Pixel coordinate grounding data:

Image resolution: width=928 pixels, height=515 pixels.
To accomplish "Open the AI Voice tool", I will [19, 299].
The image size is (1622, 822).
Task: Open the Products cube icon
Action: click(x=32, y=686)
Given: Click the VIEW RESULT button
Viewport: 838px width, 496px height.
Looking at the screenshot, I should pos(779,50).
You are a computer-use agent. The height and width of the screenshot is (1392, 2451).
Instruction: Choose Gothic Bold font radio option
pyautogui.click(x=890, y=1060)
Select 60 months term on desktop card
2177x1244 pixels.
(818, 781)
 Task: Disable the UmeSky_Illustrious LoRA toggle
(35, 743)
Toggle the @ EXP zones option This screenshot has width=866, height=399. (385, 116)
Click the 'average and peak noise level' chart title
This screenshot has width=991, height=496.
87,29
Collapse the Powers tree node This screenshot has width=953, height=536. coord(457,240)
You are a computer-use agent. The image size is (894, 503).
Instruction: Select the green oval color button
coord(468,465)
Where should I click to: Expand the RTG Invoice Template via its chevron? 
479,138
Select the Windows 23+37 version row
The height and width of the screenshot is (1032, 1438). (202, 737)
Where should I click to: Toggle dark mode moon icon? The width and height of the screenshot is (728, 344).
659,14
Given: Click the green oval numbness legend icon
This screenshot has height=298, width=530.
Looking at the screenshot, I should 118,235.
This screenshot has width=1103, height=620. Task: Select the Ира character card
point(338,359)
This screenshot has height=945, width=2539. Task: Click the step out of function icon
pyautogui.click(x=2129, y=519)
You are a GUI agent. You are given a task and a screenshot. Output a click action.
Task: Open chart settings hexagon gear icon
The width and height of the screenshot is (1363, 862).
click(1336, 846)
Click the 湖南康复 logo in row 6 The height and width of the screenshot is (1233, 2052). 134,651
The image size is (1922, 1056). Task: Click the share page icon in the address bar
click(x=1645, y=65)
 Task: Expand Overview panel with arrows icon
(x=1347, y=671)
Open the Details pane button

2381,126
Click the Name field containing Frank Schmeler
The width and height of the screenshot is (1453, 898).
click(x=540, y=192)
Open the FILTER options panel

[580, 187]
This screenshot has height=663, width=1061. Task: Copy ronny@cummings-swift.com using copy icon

Task to complete
Reproduce exactly the lines from the one containing "Instruction: Choose Gothic" through the last line of the records above, including both, and nothing else.

Your solution
Instruction: Choose Gothic Bold font radio option
pyautogui.click(x=890, y=1060)
Select 60 months term on desktop card
2177x1244 pixels.
(818, 781)
 Task: Disable the UmeSky_Illustrious LoRA toggle
(35, 743)
Toggle the @ EXP zones option This screenshot has width=866, height=399. (385, 116)
Click the 'average and peak noise level' chart title
This screenshot has width=991, height=496.
87,29
Collapse the Powers tree node This screenshot has width=953, height=536. coord(457,240)
You are a computer-use agent. The image size is (894, 503).
Instruction: Select the green oval color button
coord(468,465)
Where should I click to: Expand the RTG Invoice Template via its chevron? 
479,138
Select the Windows 23+37 version row
The height and width of the screenshot is (1032, 1438). (202, 737)
Where should I click to: Toggle dark mode moon icon? The width and height of the screenshot is (728, 344).
659,14
Given: Click the green oval numbness legend icon
This screenshot has height=298, width=530.
Looking at the screenshot, I should 118,235.
This screenshot has width=1103, height=620. Task: Select the Ира character card
point(338,359)
This screenshot has height=945, width=2539. Task: Click the step out of function icon
pyautogui.click(x=2129, y=519)
You are a GUI agent. You are given a task and a screenshot. Output a click action.
Task: Open chart settings hexagon gear icon
The width and height of the screenshot is (1363, 862).
click(1336, 846)
Click the 湖南康复 logo in row 6 The height and width of the screenshot is (1233, 2052). 134,651
The image size is (1922, 1056). Task: Click the share page icon in the address bar
click(x=1645, y=65)
 Task: Expand Overview panel with arrows icon
(x=1347, y=671)
Open the Details pane button

2381,126
Click the Name field containing Frank Schmeler
The width and height of the screenshot is (1453, 898).
click(x=540, y=192)
Open the FILTER options panel

[580, 187]
This screenshot has height=663, width=1061. Task: Copy ronny@cummings-swift.com using copy icon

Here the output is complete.